Stored data
<<<<
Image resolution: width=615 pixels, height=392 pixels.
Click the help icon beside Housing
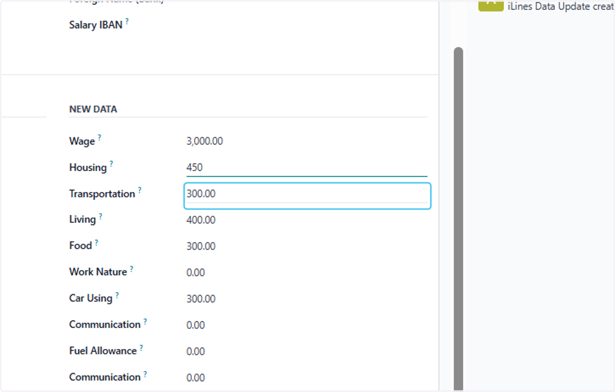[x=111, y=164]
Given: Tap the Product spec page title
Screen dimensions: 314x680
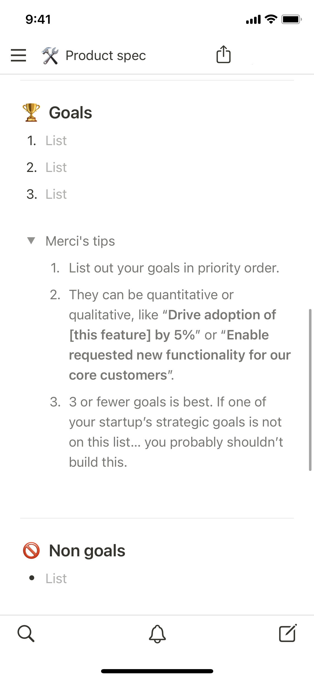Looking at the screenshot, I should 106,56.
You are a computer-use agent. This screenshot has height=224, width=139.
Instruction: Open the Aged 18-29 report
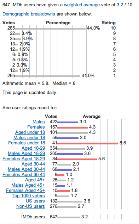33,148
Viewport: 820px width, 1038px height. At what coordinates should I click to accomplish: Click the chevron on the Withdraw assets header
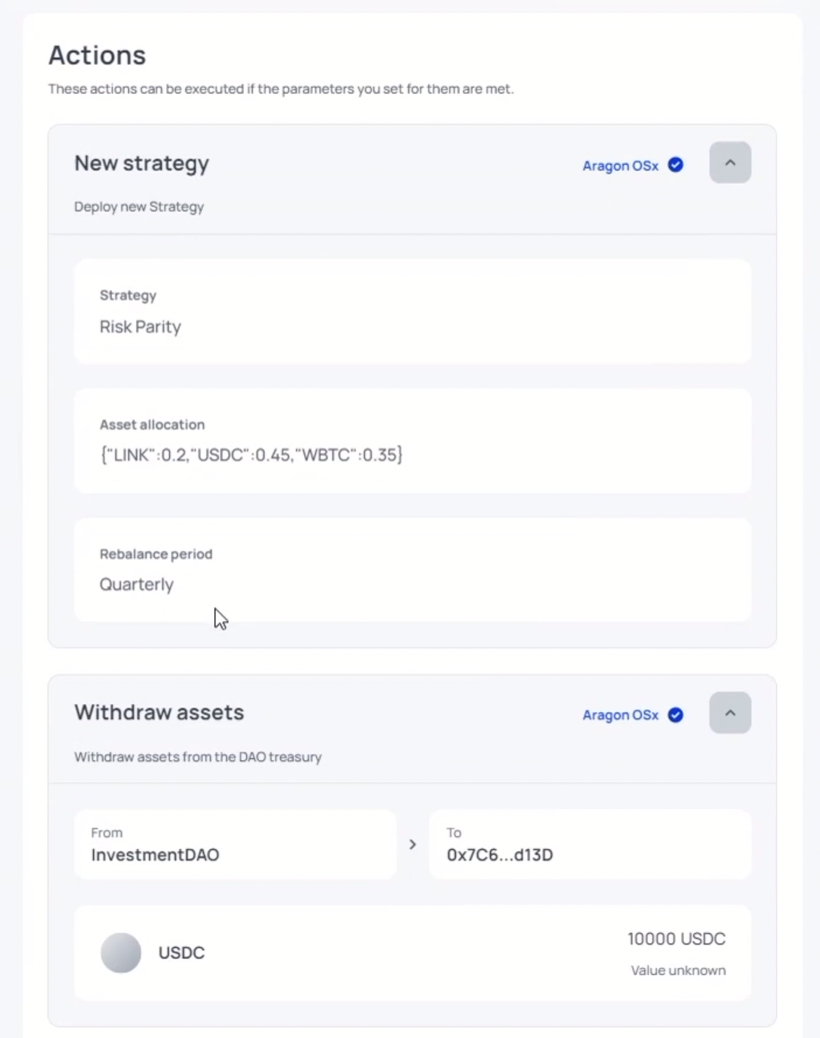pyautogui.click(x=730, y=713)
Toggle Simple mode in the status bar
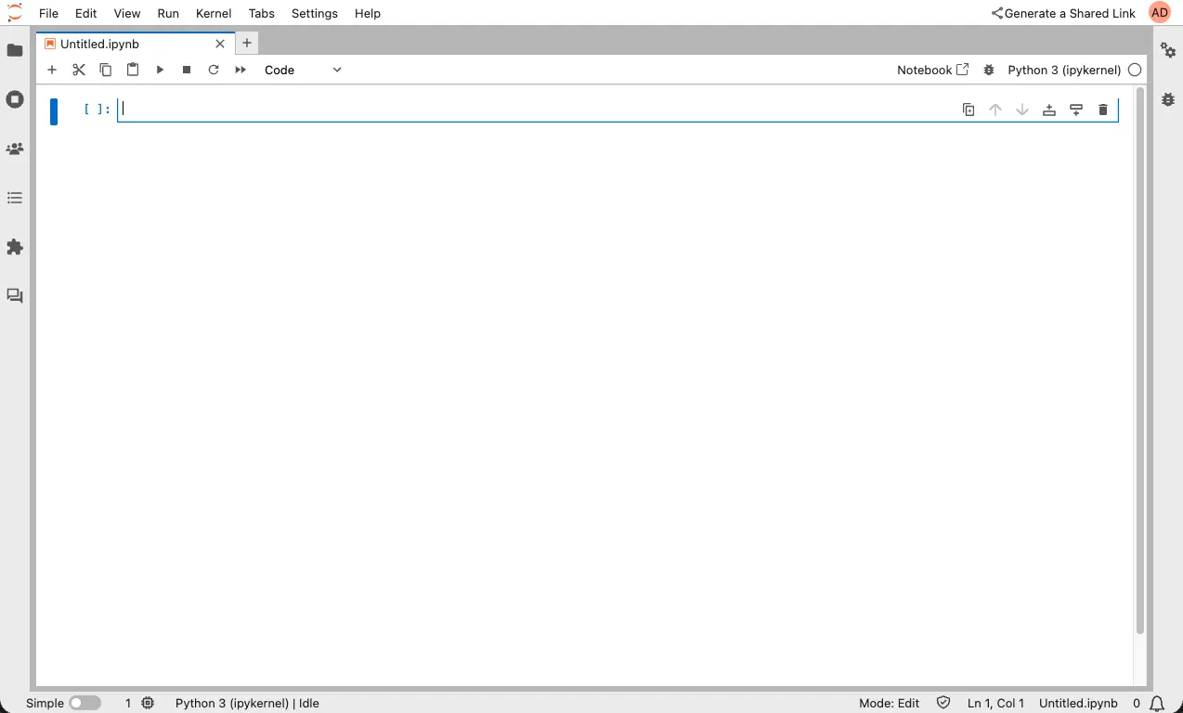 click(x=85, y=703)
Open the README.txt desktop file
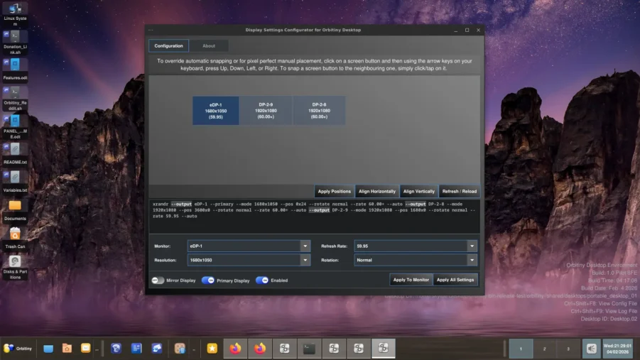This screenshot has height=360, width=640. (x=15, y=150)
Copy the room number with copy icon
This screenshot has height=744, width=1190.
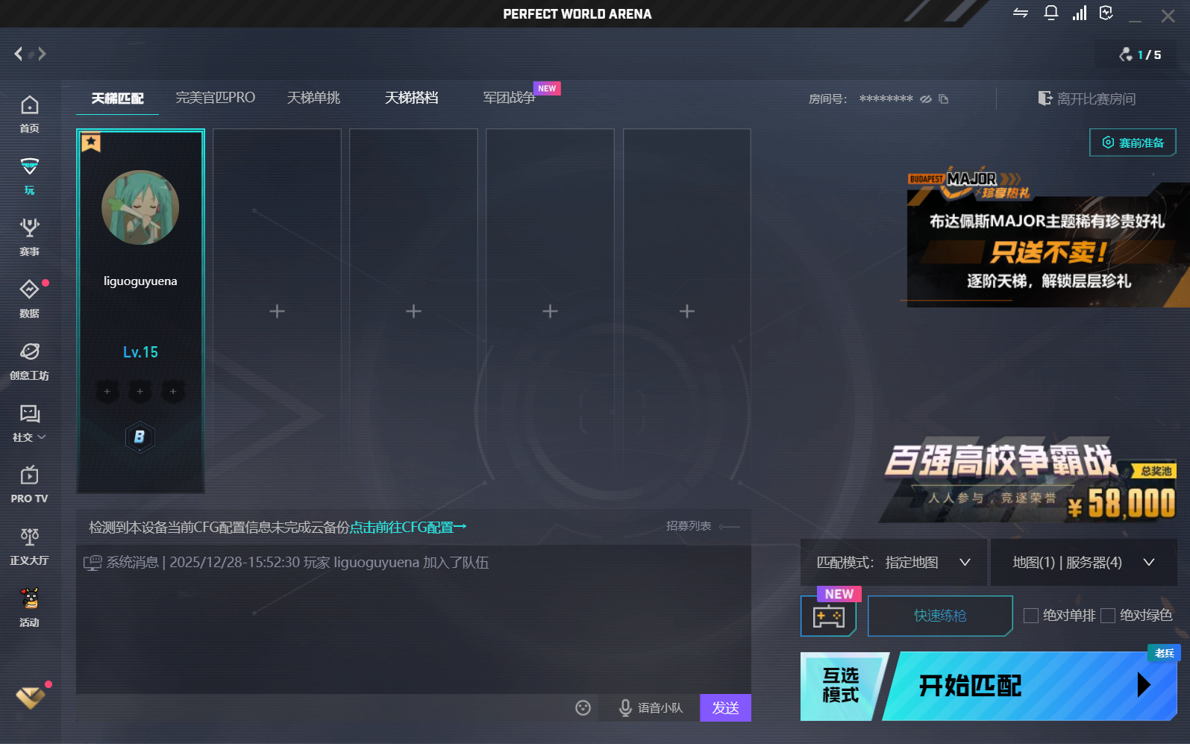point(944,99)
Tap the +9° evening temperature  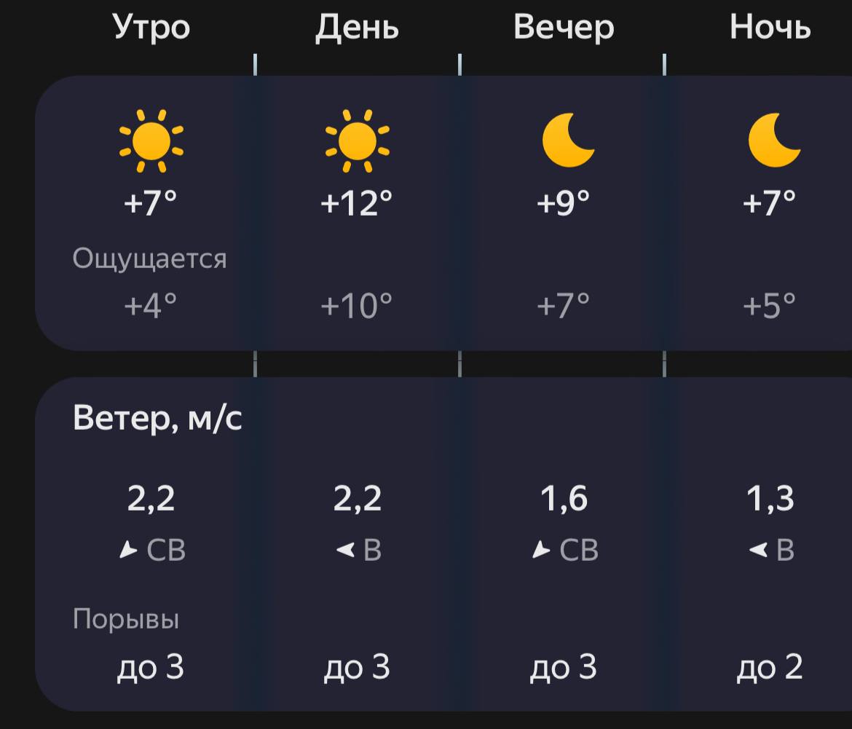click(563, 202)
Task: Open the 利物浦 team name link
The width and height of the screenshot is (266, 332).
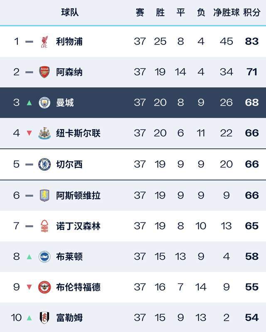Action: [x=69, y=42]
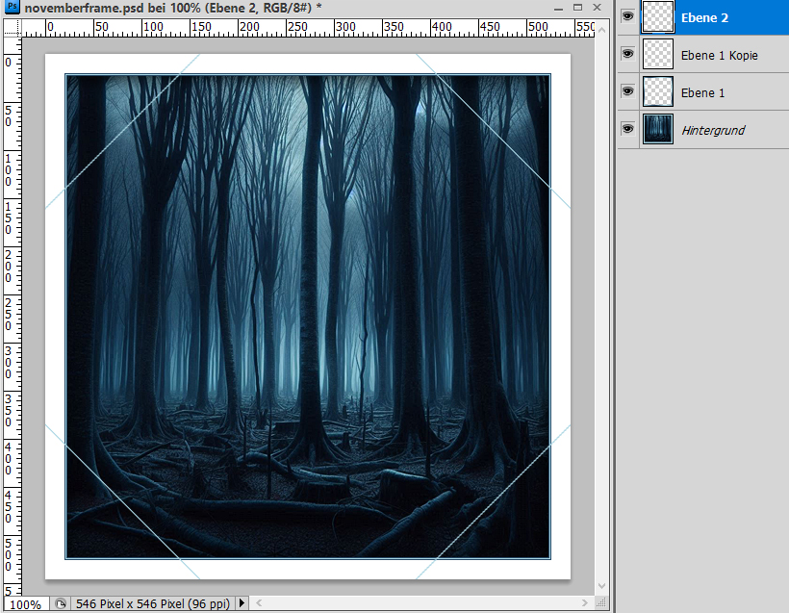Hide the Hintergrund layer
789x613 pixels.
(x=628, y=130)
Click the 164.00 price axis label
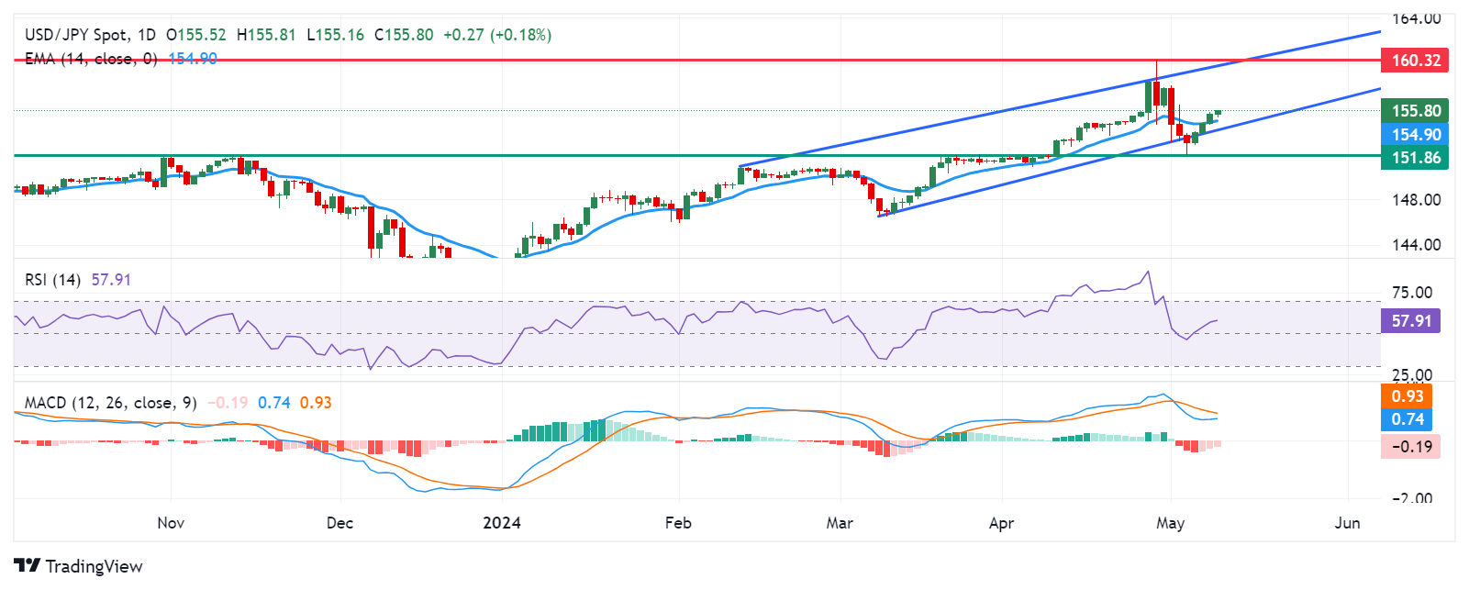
>>>>
AIM OF THE EXERCISE: Because the copy must hold no pictures, return only the lines that run from the line containing "The width and" to the end of the data above, each exactly as it stands.

SOLUTION TO THIS TASK:
The width and height of the screenshot is (266, 332).
Action: [x=69, y=42]
Hide the Hintergrund layer
789x613 pixels.
(x=628, y=130)
Click the 164.00 price axis label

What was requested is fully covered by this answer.